Paul does not start his programming with full-fledged examples that represent what a user would see when looking at the page. The team's found that those examples are fragile and not all that useful for helping people envision what the feature will be like. Instead, Paul guides his programming with small examples that make localized statements. For example, one example just says "rows are alternating grey and white". He's assuming that if all those little statements are true of the program, the big picture will be true as well.
That's not true, not totally, but it's true enough often enough. Since "mostly true" isn't good enough, Paul makes sure to grab people to have them look at and try his interface - especially the interns and last-year veterinary students doing a clinical rotation. They do find some glitches. More importantly, they suggest ways the interface could be better. He relays those ideas to Dr. Morin during one of her cometary orbits through the clinic, and she approves of several.
After Paul thinks he's finished, he has the computer check all the automated examples one last time, nervously has Kendall double-check the user interface, and declares the feature done by drawing a line through it on the big iteration whiteboard.
Exploration - and a shocking discovery
The Friday end-of-rotation cookout for the students also marks the end of the iteration. Immediately afterward, the team starts its end-of-iteration ritual. The first stage is to demonstrate what they accomplished this iteration to every interested passer-by. (This also serves as a little bit of training for the people who'll start using the new and changed features on Monday.)

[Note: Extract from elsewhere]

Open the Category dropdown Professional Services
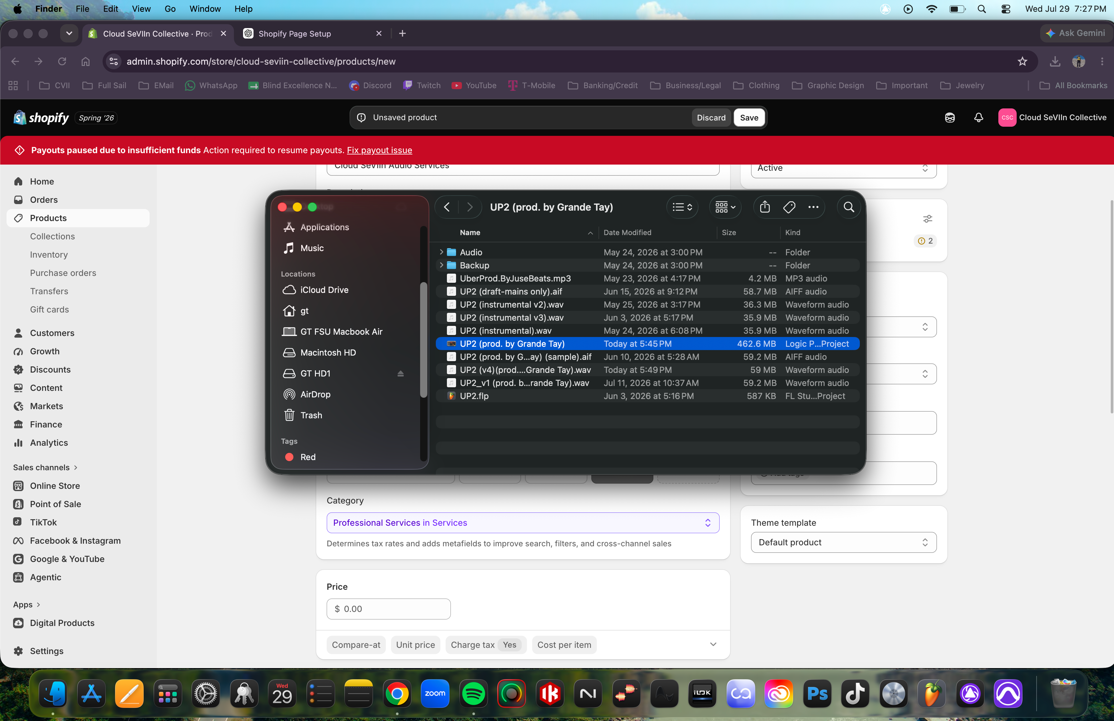This screenshot has width=1114, height=721. point(523,523)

In the second stage, they try to keep everyone together for 90-minute session of exploration. Dr. Morin's made a brief list of things she wishes she knew more about, such as "how well does this work over a dialup?" and "does the daily schedule need any improvements?" Everyone - programmers, a few students, Dr. Morin, one intern - pairs up, picks one of those charters, and applies some exploration techniques to the system. At the end, they gather to compare notes.
There, Dr. Nagy smiles wickedly. "I was pairing with Kendall and we made up a soap opera where a cattle truck overturned on I-72 at the same time we had a batch of rodeo bulls in for a foot trim. So there were all sorts of emergency cases coming in at the same time as everyone's trying to keep the bulls from killing anyone. I kept throwing crises at Kendall, and he couldn't keep up. Here's the problem: it's too easy for the printout of tasks that's pinned on the notice board to get out of sync with the orders. I won't trust it - I'll want to go to the computer to check."

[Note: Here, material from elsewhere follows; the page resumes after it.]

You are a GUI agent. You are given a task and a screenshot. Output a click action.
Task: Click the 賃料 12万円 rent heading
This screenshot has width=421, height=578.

Discussion ensues. The general consensus is that the printout wasn't the right solution. Instead, people decide that it makes sense for students to check the master computer record (just as they today check the paper record). But that isn't easy enough to do: they should be able to walk up to the ward computer and press a single key to see the schedule. Dr. Morin agrees that sounds like a feature for the next iteration.
The team's habit is to wrap up the last day of the iteration with a small retrospective. During it, they agree that they should do a little more walking through user scenarios while planning the next iteration. Maybe that would have caught the mismatch between the feature and the world of the ward.
Normally the students on the ward and the unmarried chunk of the team would now head off to Murphy's for the end-of-iteration celebration. But suddenly word comes in that a cattle truck has overturned on I-72. All the veterinarians turn as one to glare at Dr. Nagy, and the technical people have to go alone.